Si è così rovesciata tutta una tradizione politica: non è il Mezzogiorno che paga il prezzo di uno sviluppo distorto e squilibrato, non è la diseguaglianza il grande tema nazionale, ma all’opposto è l’eccesso di eguaglianza, è un’unità nazionale tenuta in piedi forzosamente, a cui non corrisponde nulla di reale, perché ci sono diverse Italie, che hanno diversi ritmi, diverse culture, diversi modelli sociali. Possiamo anche trascurare le proclamazioni secessioniste, il mito della Padania indipendente, perché si può dire che questo apparato simbolico era solo uno strumento di agitazione propagandistica, e che nel corso del tempo si sono affermate posizioni più equilibrate, con il passaggio dalla secessione al federalismo. Ma, se guardiamo bene, l’idea di fondo è rimasta la stessa, perché non cambia la struttura concettuale, perché si continua a pensare che il Nord può costruire il suo futuro solo sulla base di una rottura di tutti i vincoli solidaristici, in una prospettiva che esclude il tema della coesione nazionale. Si tratta pur sempre di secessione: non politica, ma economica e sociale.
Il dubbio che può sorgere è se questa secessione non sia già nei fatti avvenuta, se questa operazione politica non abbia già raggiunto, nella sostanza, il suo obiettivo. In ogni caso, non possiamo dare nulla per scontato, e occorre il massimo di vigilanza, di presidio democratico del territorio, di mobilitazione attiva.
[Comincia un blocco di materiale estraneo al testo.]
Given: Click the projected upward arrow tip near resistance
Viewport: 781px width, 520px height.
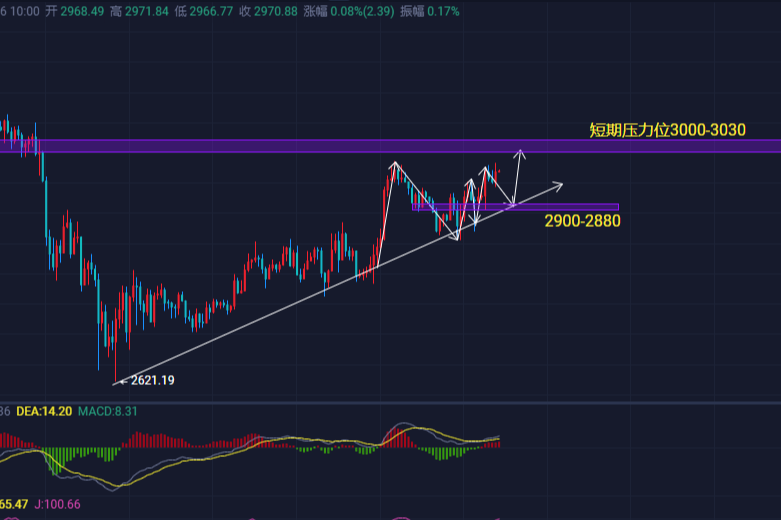Looking at the screenshot, I should [x=520, y=152].
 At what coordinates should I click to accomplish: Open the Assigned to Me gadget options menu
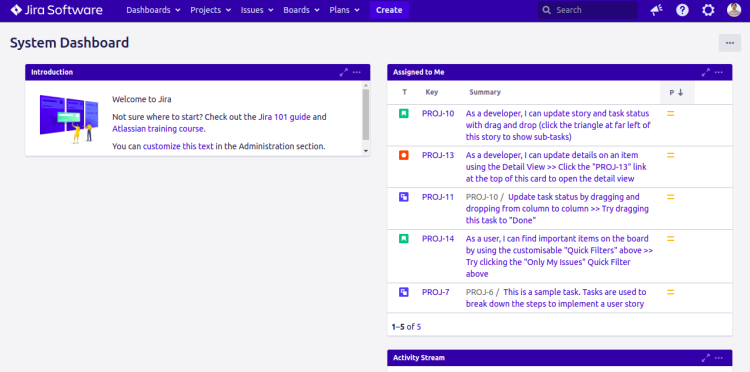pyautogui.click(x=719, y=72)
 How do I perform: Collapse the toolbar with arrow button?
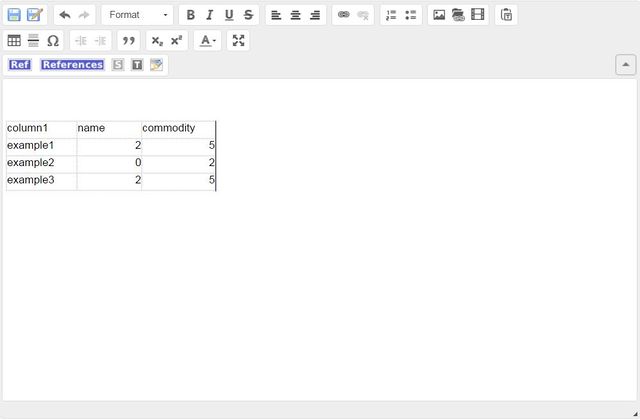coord(625,65)
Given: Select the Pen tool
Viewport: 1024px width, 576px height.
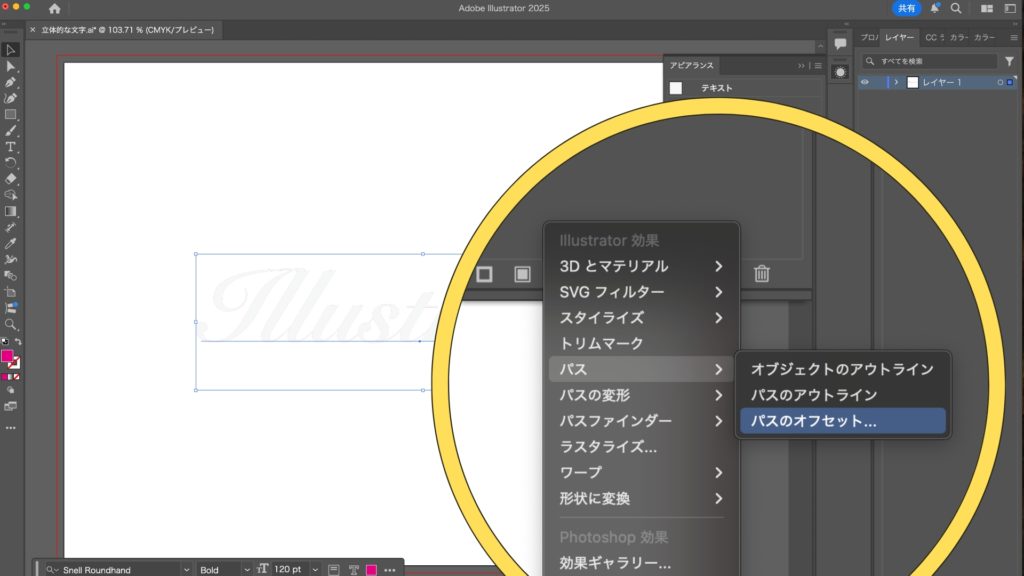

Occorre cioè praticare la democrazia non come una procedura formale, ma come un combattimento contro tutto ciò che la minaccia nei suoi valori fondamentali. Per questo, le celebrazioni dell’unità d’Italia devono rappresentare l’impegno per un nuovo patto di solidarietà, per dare vita ad una comunità nazionale coesa, che garantisca a tutti eguali diritti, nella sfera politica e in quella sociale. E oggi non è possibile parlare dell’Italia se non nel contesto della nuova costruzione dell’Europa, che ci chiama ad un nuovo impegno di unificazione, di inclusione, di estensione dei diritti, a cominciare dal lavoro.
L’occasione sarebbe quindi sprecata se dovesse prevalere la retorica nazionalistica e patriottica, che già ha prodotto nella nostra storia esiti drammatici. Dobbiamo invece misurare criticamente il cammino di questi 150 anni, e vedere con lucidità il cammino che ci resta da percorrere, per un futuro di maggiore giustizia e di più matura democrazia.